WHAT YOU NEED TO DO: The records below are to be set down word for word, with every picture left out.

Excerpts from a dataset:
■ ■ ■ ■ ■ ■ ■

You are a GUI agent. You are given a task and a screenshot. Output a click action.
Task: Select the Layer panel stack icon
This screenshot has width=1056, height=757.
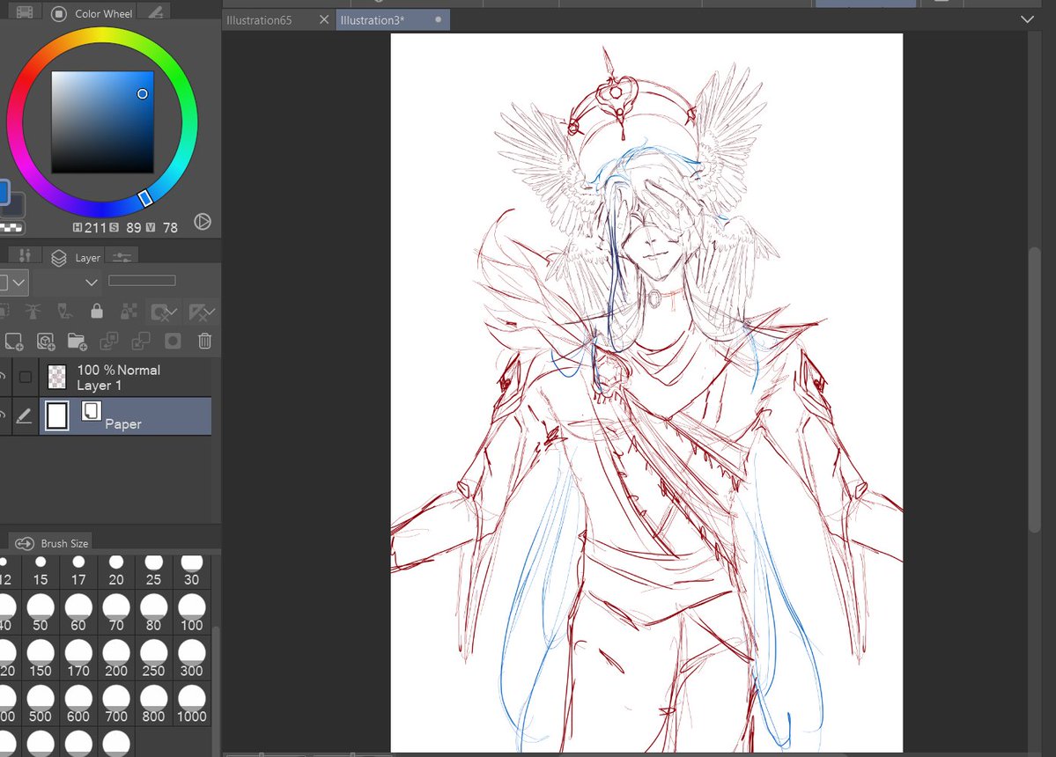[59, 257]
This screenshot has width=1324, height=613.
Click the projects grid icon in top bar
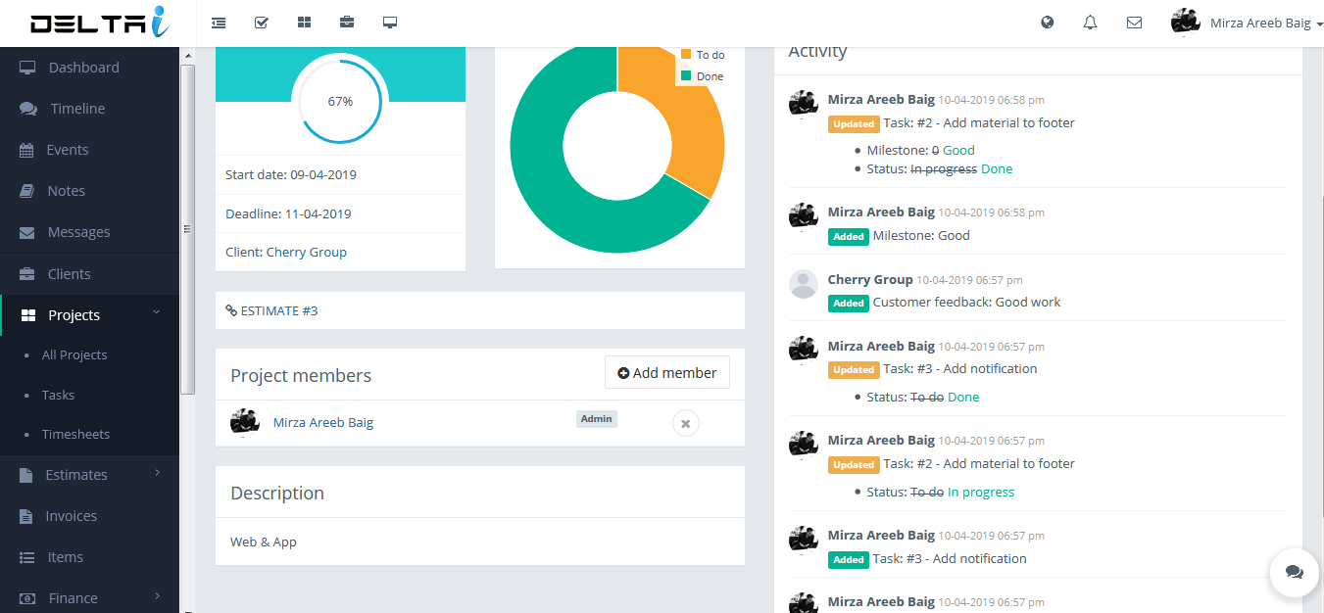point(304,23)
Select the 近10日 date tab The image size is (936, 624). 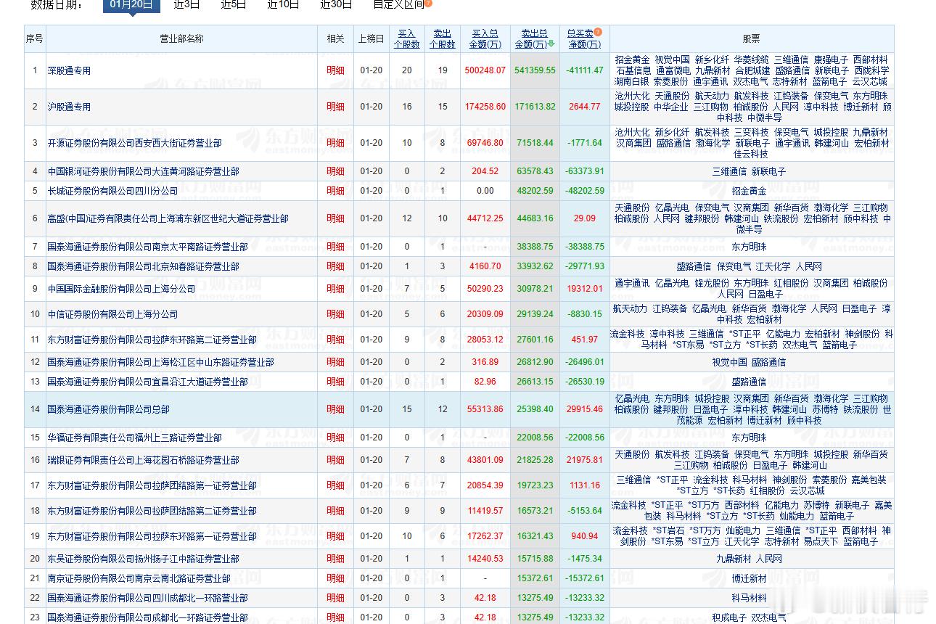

■ ■ ■ ■ ■ ■ ■

ANSWER FOR THE TASK:
You are a GUI agent. You are given a task and a screenshot. Output a click action.
Task: Select the Layer panel stack icon
This screenshot has width=1056, height=757.
[59, 257]
This screenshot has width=1324, height=613.
Click the projects grid icon in top bar
point(304,23)
Select the 近10日 date tab The image size is (936, 624). 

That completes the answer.